New radio telescope data from the National Radio Astronomy Observatory has revealed for the first time ever just what Venus has under its thick veil of clouds that otherwise occlude its surface from view.

25 million miles distant from us, Venus looks to the naked eye – or through a light telescope – much like a cloudy marble, thanks to the thick cloudbanks of carbon dioxide ringing the planet. However, the surface underneath, long a mystery to planetary scientists, has been laid bare thanks to the work of Puerto Rico’s Arecibo Observatory radio transmitter and the Green Bank Telescope, a radio telescope located in West Virginia and operated by the National Science Foundation.

The two facilities worked together with the NRAO in order to uncover the hidden surface of Mars. Arecibo sent radar signals to Venus, where they penetrated the thick atmosphere and bounced off the ground. The returning radio signals were picked up by the GBT in West Virginia in a process known as bistatic radar; the result is a radar image that shows craters and mountains strewn across the surface of Venus at a surprisingly high resolution.

The image is bisected by a dark line, representing areas where it’s particularly difficult to receive useful image data through the use of bistatic radar.
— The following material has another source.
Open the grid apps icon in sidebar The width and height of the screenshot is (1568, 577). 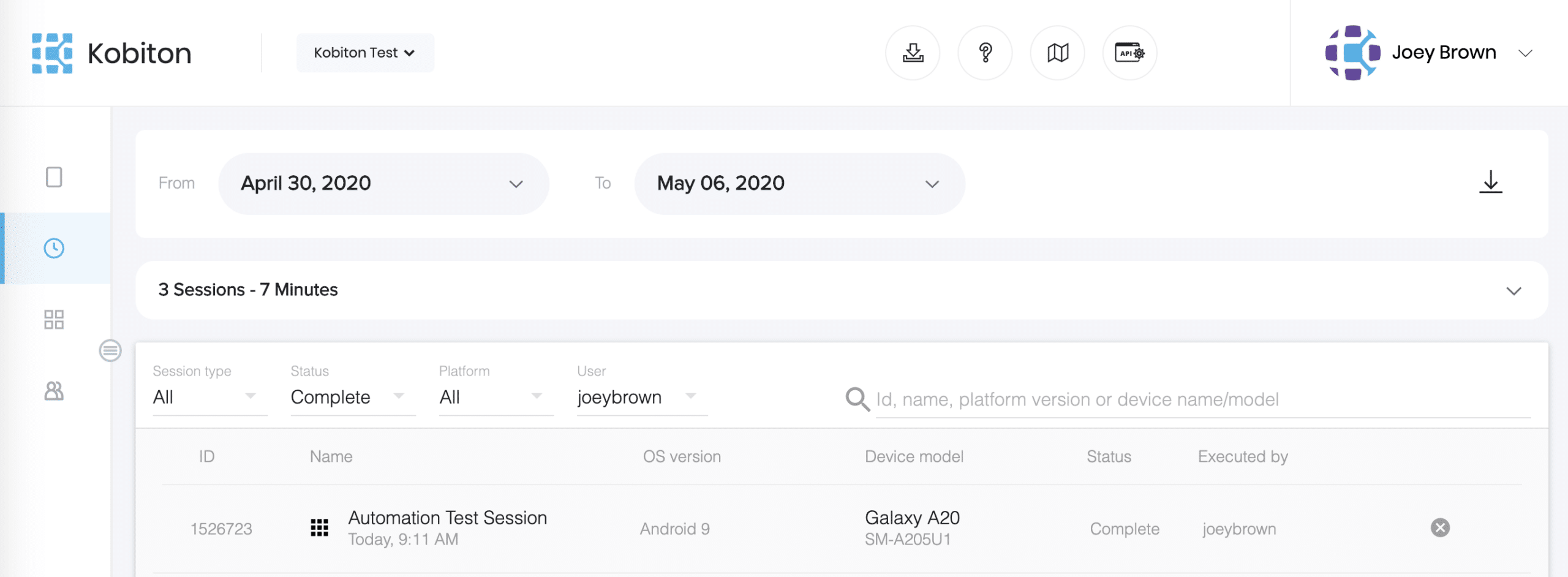tap(54, 320)
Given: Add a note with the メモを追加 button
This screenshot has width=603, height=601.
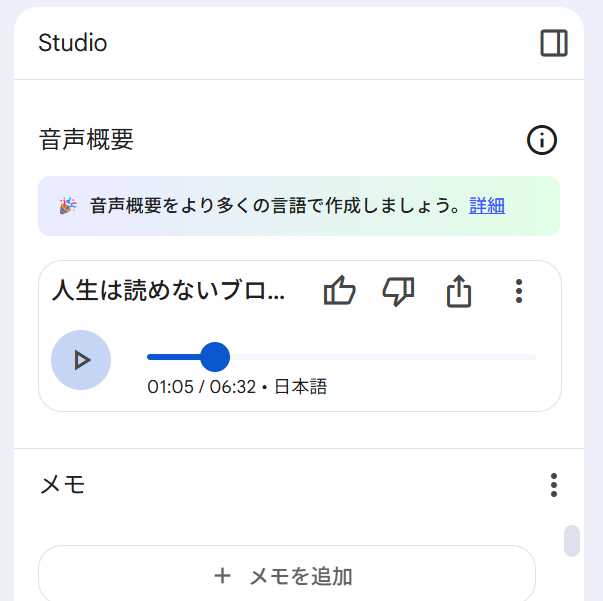Looking at the screenshot, I should tap(287, 574).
However, scientists are intending to compare multiple images as time goes by in order to identify any active geologic processes on the surface of Venus such as volcanic activity.

It’s no particularly easy task to compare radar images in search of evidence of any change in this manner says Smithsonian senior scientist Bruce Campbell, but the work will continue. Campbell, who works at the National Air and Space Museum in the nation’s capital and is associated with the center for Earth and Planetary Studies, added that combining images from the latest NRAO endeavor and others will yield large amounts of data on how the surface of Venus might be altered by other processes.

The radar data, and a scientific paper based on it, will be published in April in Icarus, the scientific journal dedicated to studies of the solar system.